STUDY TEXT:
::::::::

Are processor dies too "square"?

[imported_miahallen]

With the exception of the on die mem (ie L1 & L2) is there any other reason processor cores are rectangular? I was just thinking about everyone's roadmaps...Intel showing 100s or 1000s of cores per processor in thier 10 year projections, and then there's the cell with lots of cores per proc.

What about a hexagonal shaped core? They would be able to implement a bus system between the cores on more sides, more real-estate for inter-core communication, so-to-speak. Plus, if the real estate avalible was maximized, the per-wafer-yield would increase (not by much). Or how about 1 hex of L2 in the middle, with 3 or 6 hex procs around the sides, sharing the L2?

Is this possible, or are there higher level concepts I'm missing?

 

[Calin]

If you use a rectangular package for a processor, you are advantaged to use a rectangular die. Also, having a hexagonal die in a hexagonal package will decrease the perimeter of the die/package for a given surface. This is no good, as the pins on the processor are packed togheter really really close

 

[f95toli]

It is definitly possible but as Clin points out it makes packaging a bit more tricky.
In non-commerical designs we often use other shapes (the chips are always square, that is because we dice them with a saw).
I know a guy who succesfully used a flower-shaped design for a number of projects (he only needed a small munber of active elements, about 10 000 or so).

 

[harrkev]

Simple experiment. Get a piece of wood and a saw. See how well you can cut hexagons.

The reason (I suppose) that they use squares is that:

1) It is a no-brainer to cut.
2) No real advantage that I know of in using any other shape.

Whatever shape they use, it has to be able to tile a plane. Otherwise, you throw away silicon. This leaves the following shapes: square, triangle, hexagon. Of these, the square and triangle can be made by a series of cuts on the wafer going from end-to-end. A hexagon cannot be cut with a saw, but would have to be routed.

So, the choices are now triangle and square. The square seems easiest.

 

[Calin]

Triangles cannot be built in the same orientation (unlike rectangles or hexagons, that are just translated). Triangles must be mirrored. (even if I don't know exactly if this would be a problem)
Cutting a very thin sheet of silicon without cracking is hard enough even on continous lines, so indeed hexagonal shapes might be out of discussion

 

[ArjSiv]

Latency-wise, I'd think a sphere would be optimal, but manufacturing costs would be astronomical, not to mention how it would fit onto the motherboard.

I think eventually though, processors might be cubes if we go multi-core, which would simply be several wafers that are stuck together on top of eachother.

 

[f95toli]

A couple a days ago a saw a presentation at a conference where a guy from NTT showed a movie of a 60 micrometer globe of the earth made using 3D e-beam lithography (they had recorded a SEM session).
Everything was to scale and they could zoom in and see even rather small islands, it was easy to identify the countries. If I remember correctly the smallest details were just under 10 nm across. Total time for the lithography was 2 minutes.

So 3D lithography is definitly possible.

::::::::

PROMPT A: Rewrite the rows below from the line with "Describe the element" to the line with "at that location.", replacing "screenshot" with "screen capture" and changing nothing else. Leave out the pictures.

DATA FOR THIS TASK:

::::::::

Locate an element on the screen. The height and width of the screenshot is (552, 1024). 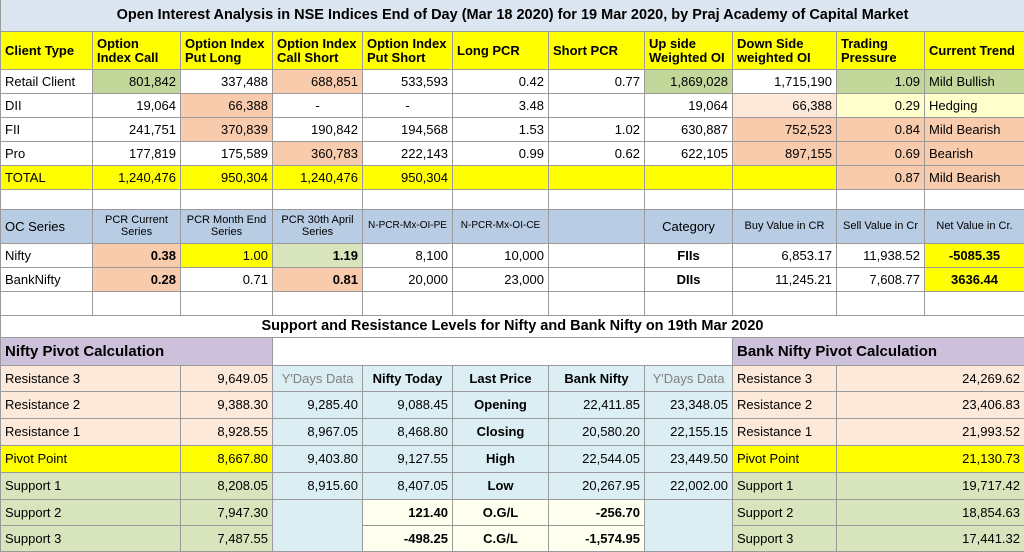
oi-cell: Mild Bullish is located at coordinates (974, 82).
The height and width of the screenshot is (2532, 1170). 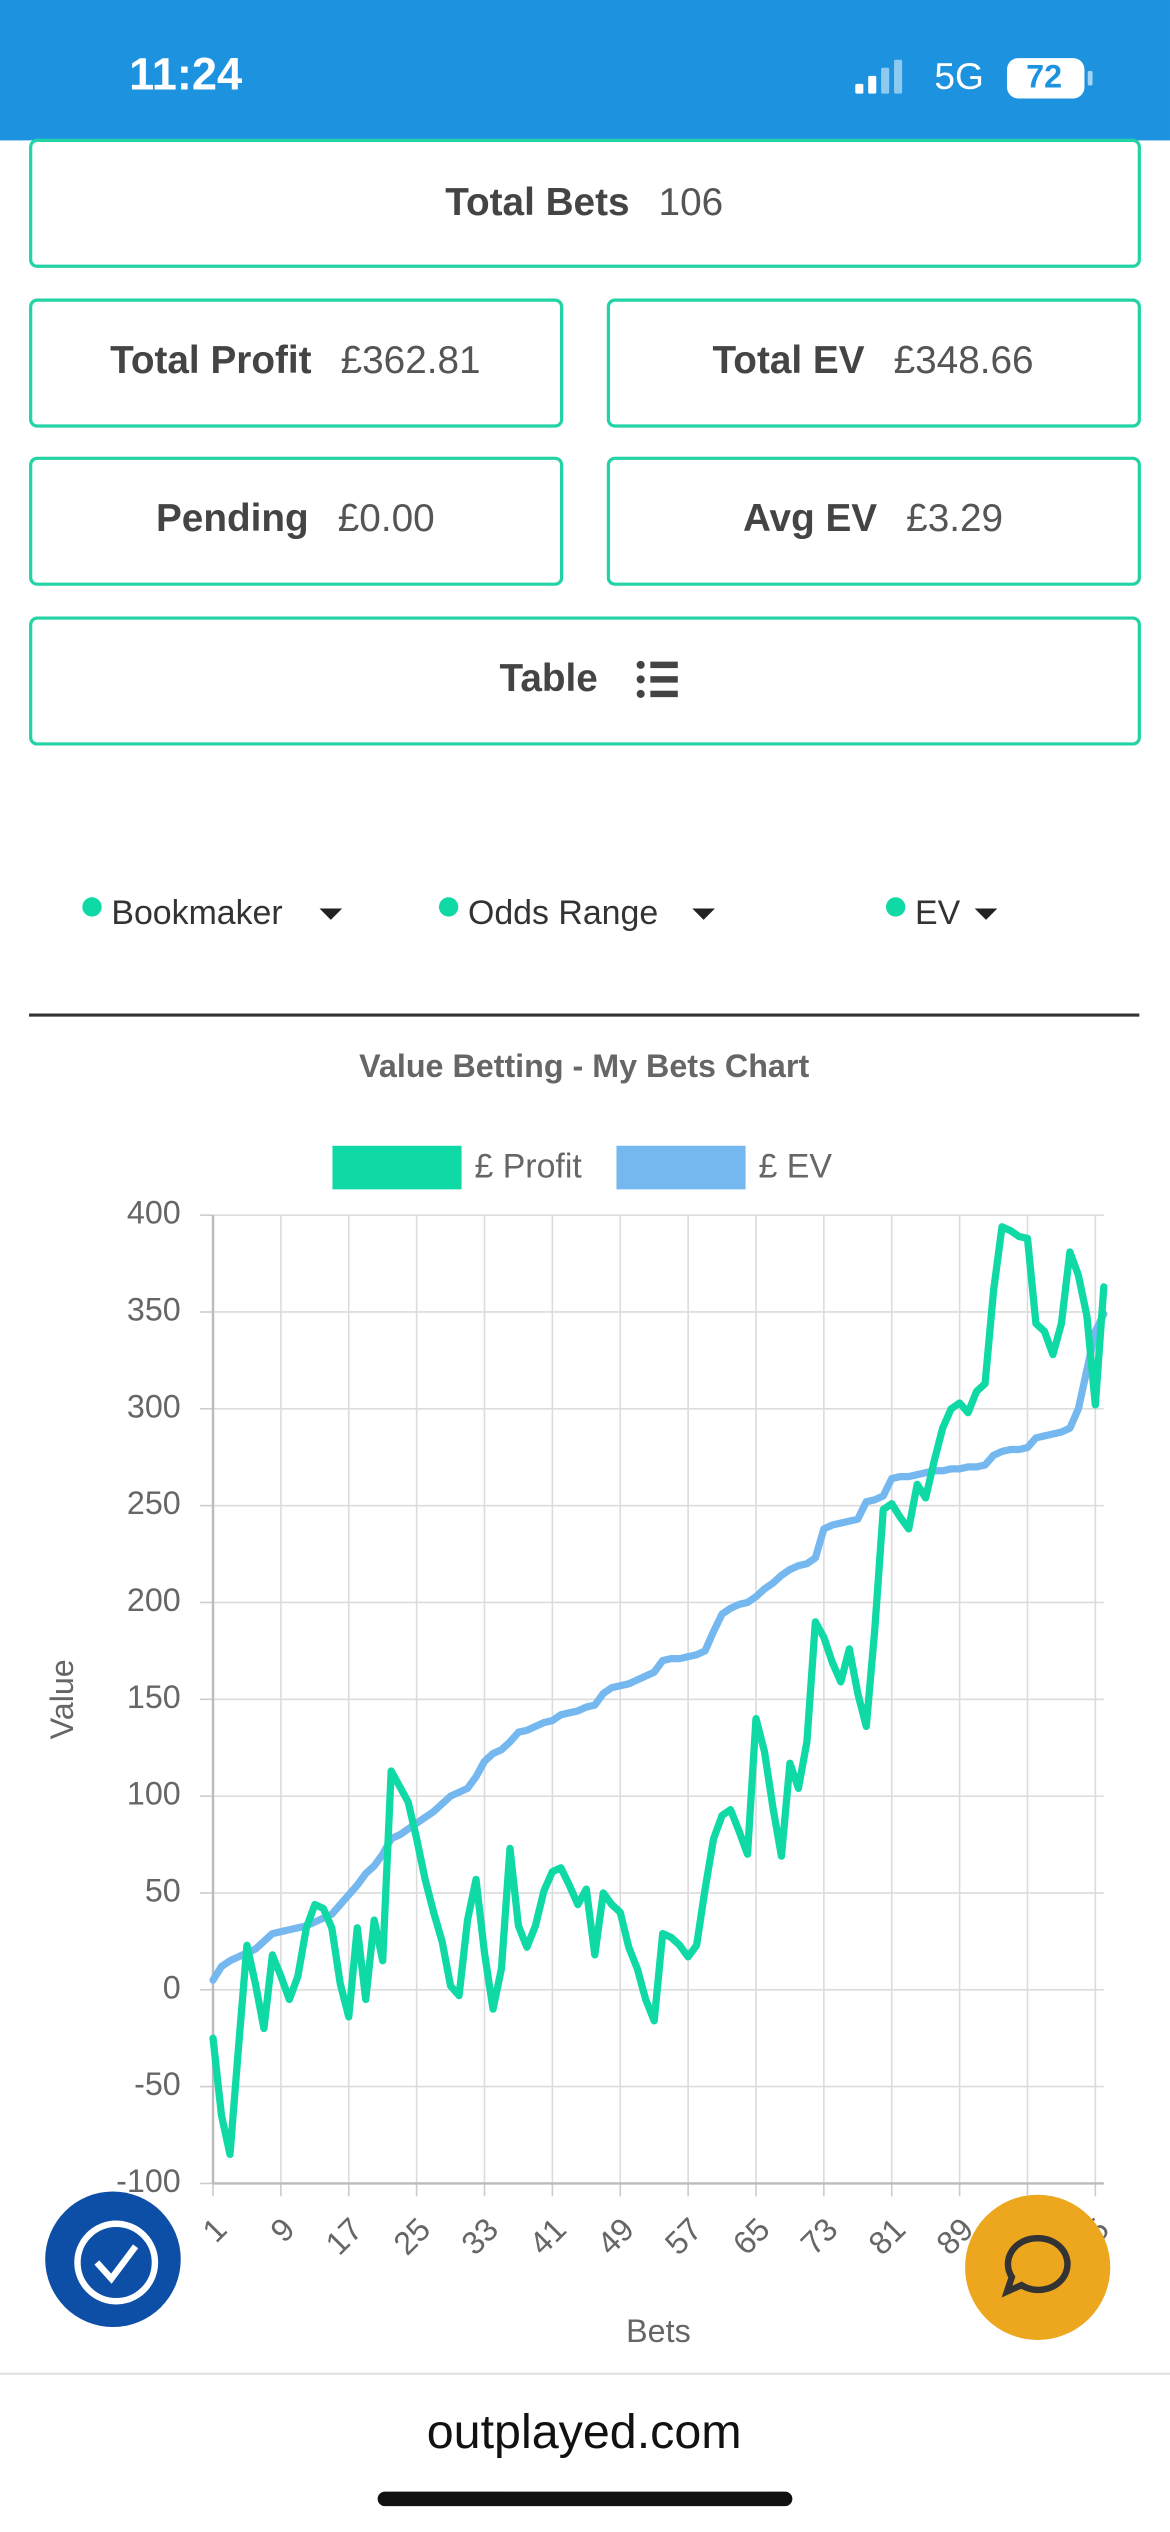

::::::::

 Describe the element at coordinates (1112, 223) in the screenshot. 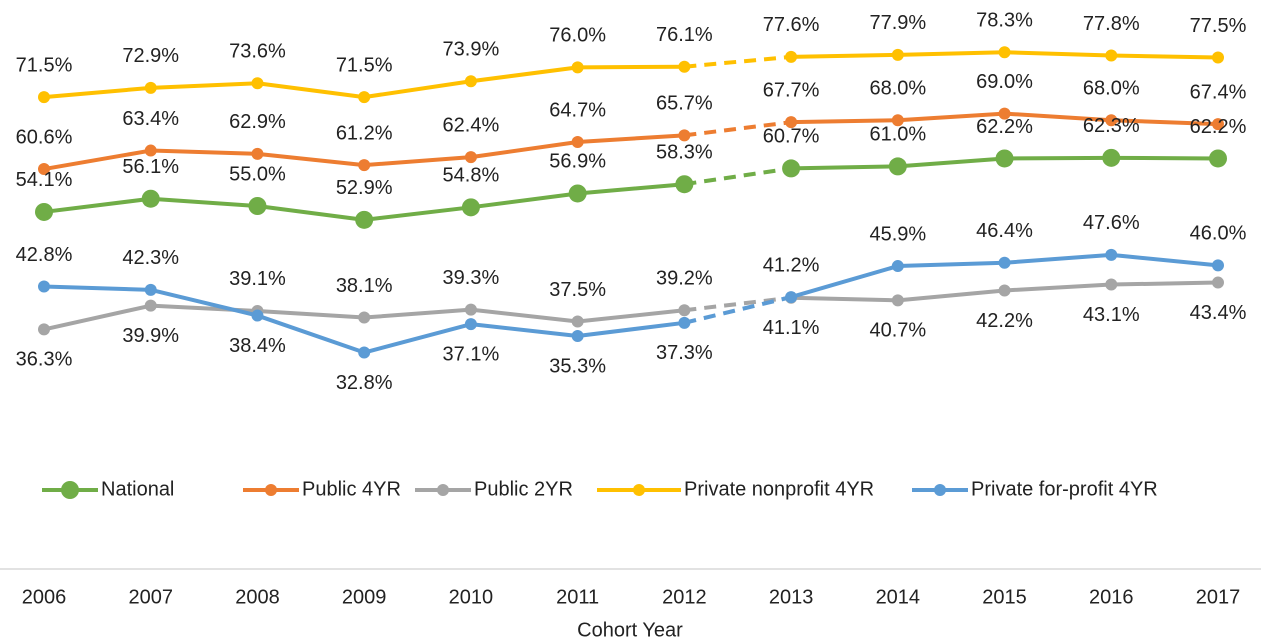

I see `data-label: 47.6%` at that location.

::::::::

PROMPT B:
Answer these questions using the forum thread on processor die shapes.
(i) Which shapes does harrkev say can tile a plane?
(ii) How long did the lithography for the globe of the earth take in total?
(iii) What shape does ArjSiv think would be optimal in terms of latency?

EXERCISE OUTPUT A:
 Describe the element at coordinates (1112, 223) in the screen capture. 

I see `data-label: 47.6%` at that location.

EXERCISE OUTPUT B:
(i) Square, triangle, and hexagon.
(ii) 2 minutes.
(iii) A sphere.